Não sou bom. Por isso, é muito provável que, lá no fundo, bem gostasse de um dia tornar-me não-existência. É por isso que estou sujeito a pranto e a ranger de dentes, se se confirmar que não é possível tornar-me não existência.
Cumprimentos.
Caro Akira,
Não fique abatido, aproveite o máximo esta vida que tem para gozar esta existência que já é bem bom.
Fico satisfeito por saber que percebeu que o paraíso/vida eterna são conceitos do cristianismo sem nexo.
Se quiser, pudemos passar ao inferno. Apraz-lhe dizer alguma coisa sobre tão escaldante matéria?
Renovados cumprimentos do xiquinho
Xiquinho:
“Não fique abatido, aproveite o máximo esta vida que tem para gozar esta existência que já é bem bom.”
Não me diga que o seu ateísmo faz com que saiba o que é aproveitar ao máximo a vida. Tal coisa é regida por algum princípio moral? Se o for, parece-me que já não será um aproveitamento ao máximo, mas que implica algumas restrições óbvias. Que chatice…

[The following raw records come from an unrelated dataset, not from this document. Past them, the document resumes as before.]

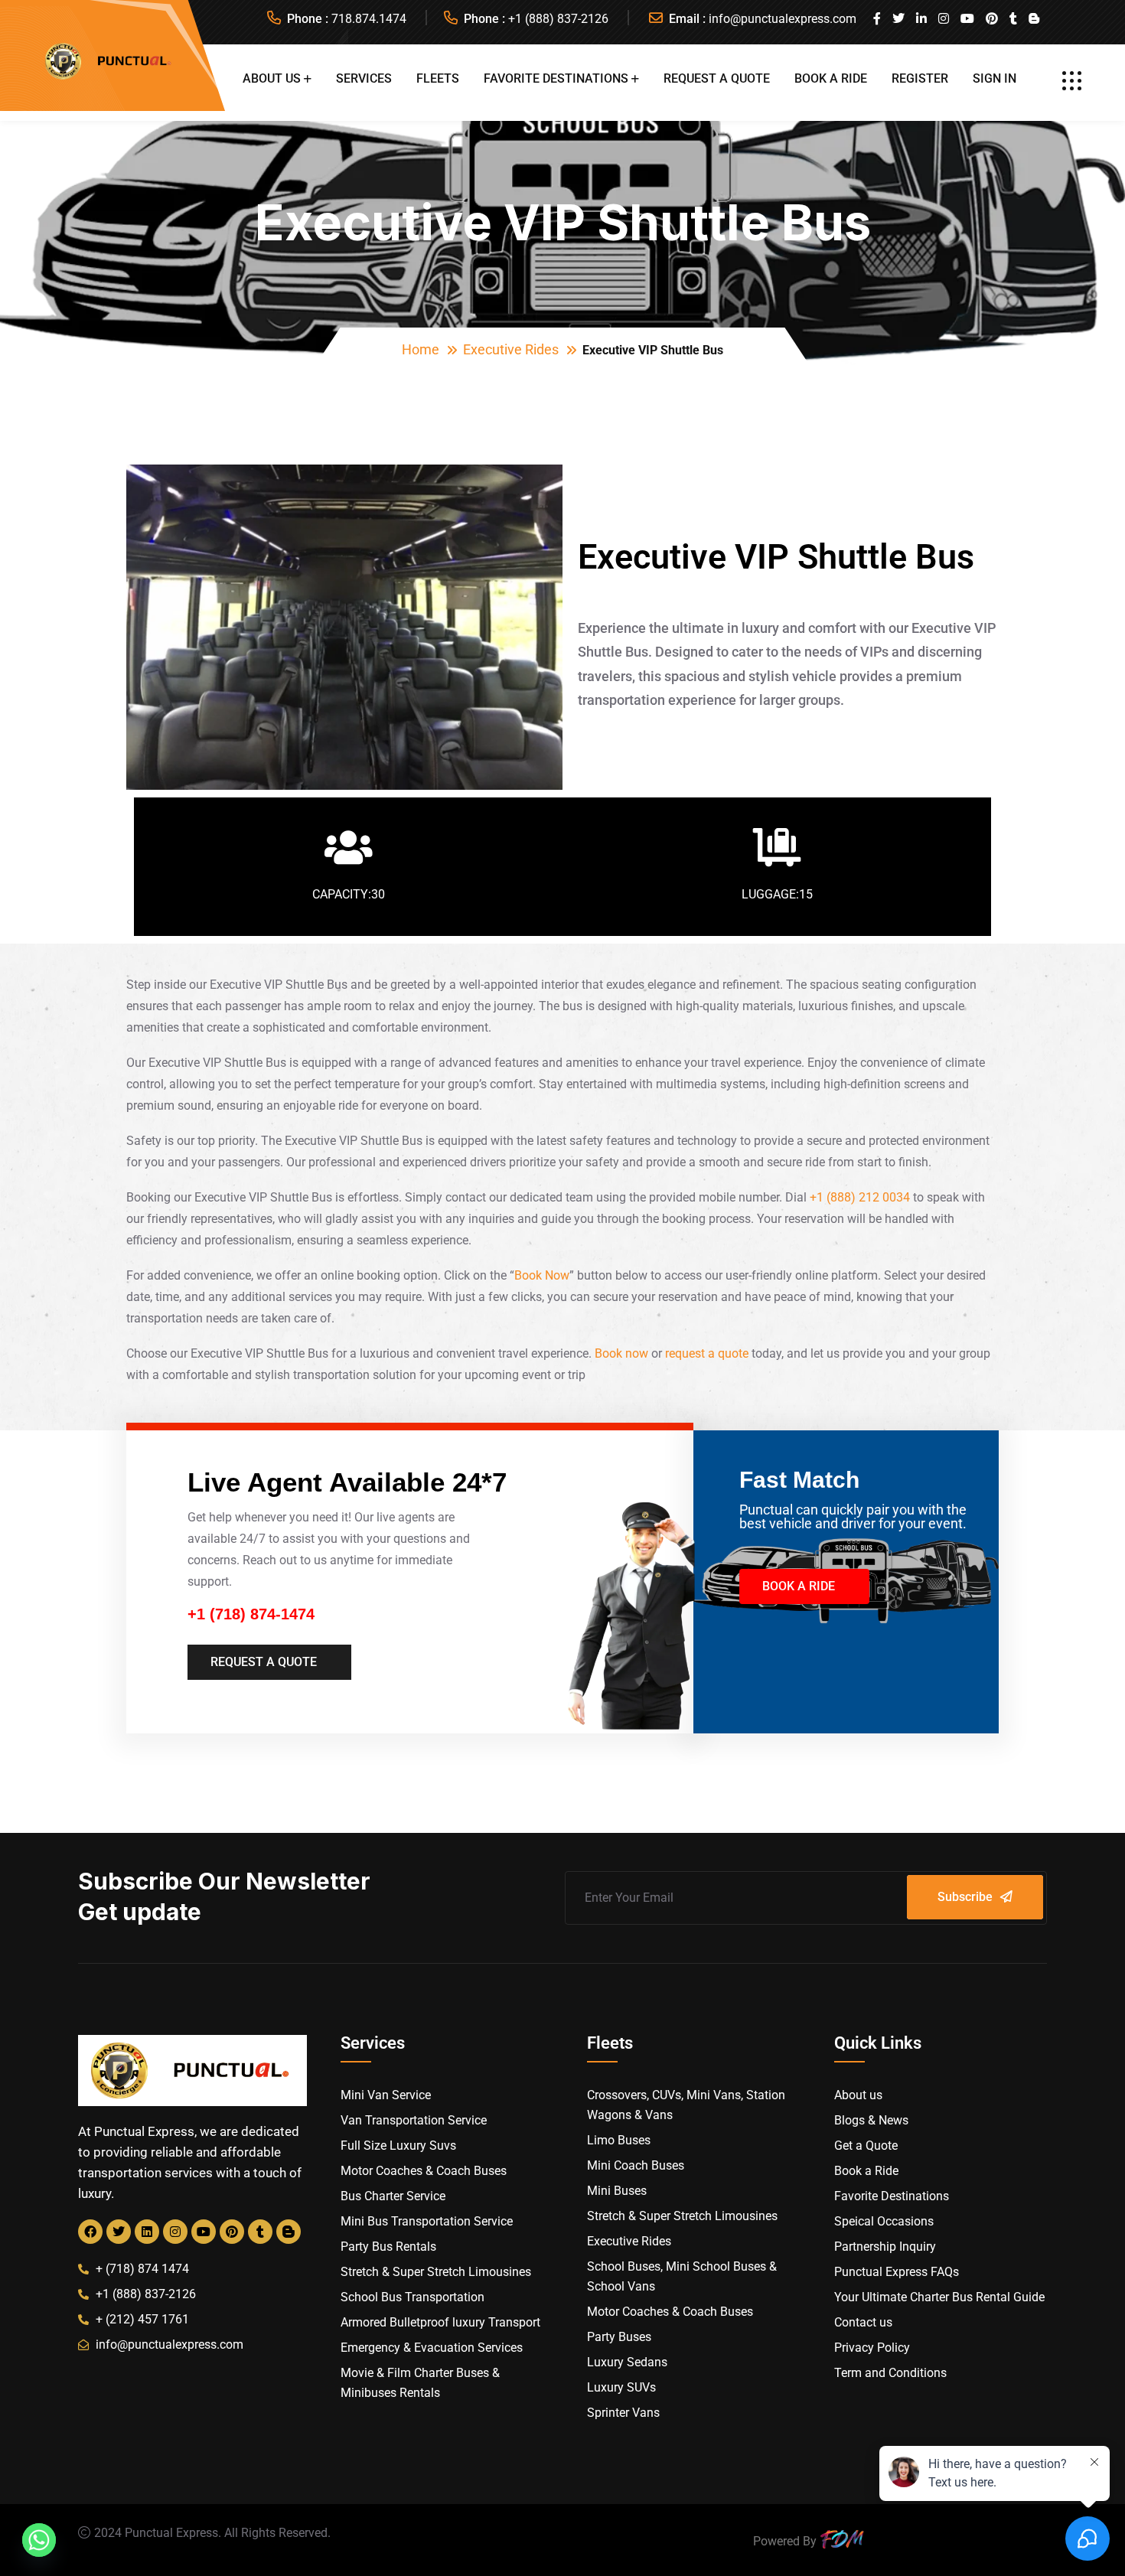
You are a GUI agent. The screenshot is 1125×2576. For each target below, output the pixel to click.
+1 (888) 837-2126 (558, 18)
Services (364, 78)
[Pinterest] (232, 2231)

“Fico satisfeito por saber que percebeu que o paraíso/vida eterna são conceitos do cristianismo sem nexo.”
Não gosto de ser desmancha-prazeres, mas essa sua satisfação é assente num equívoco: eu ainda não percebi que esses conceitos não têm nexo, antes pelo contrário.
“Se quiser, pudemos passar ao inferno. Apraz-lhe dizer alguma coisa sobre tão escaldante matéria?”

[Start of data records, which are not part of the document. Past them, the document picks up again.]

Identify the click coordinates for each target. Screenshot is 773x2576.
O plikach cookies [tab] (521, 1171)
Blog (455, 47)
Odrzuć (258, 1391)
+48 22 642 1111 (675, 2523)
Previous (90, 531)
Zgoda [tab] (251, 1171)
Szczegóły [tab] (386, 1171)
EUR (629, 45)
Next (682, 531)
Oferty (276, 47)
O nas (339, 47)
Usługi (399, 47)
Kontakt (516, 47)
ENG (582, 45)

Já disse, no comentário anterior.
“É por isso que estou sujeito a pranto e a ranger de dentes, se se confirmar que não é possível tornar-me não existência.”
Não existência=Mal Absoluto, que é o caminho que os maus como eu escolhem livremente, ou seja: o inferno será a constatação trágica de que a não-existência não é possível, daí o pranto e ranger de dentes.
Cumprimentos.
Não há bem que sempre dure, nem mal que não se acabe. Excepto para os religiosos.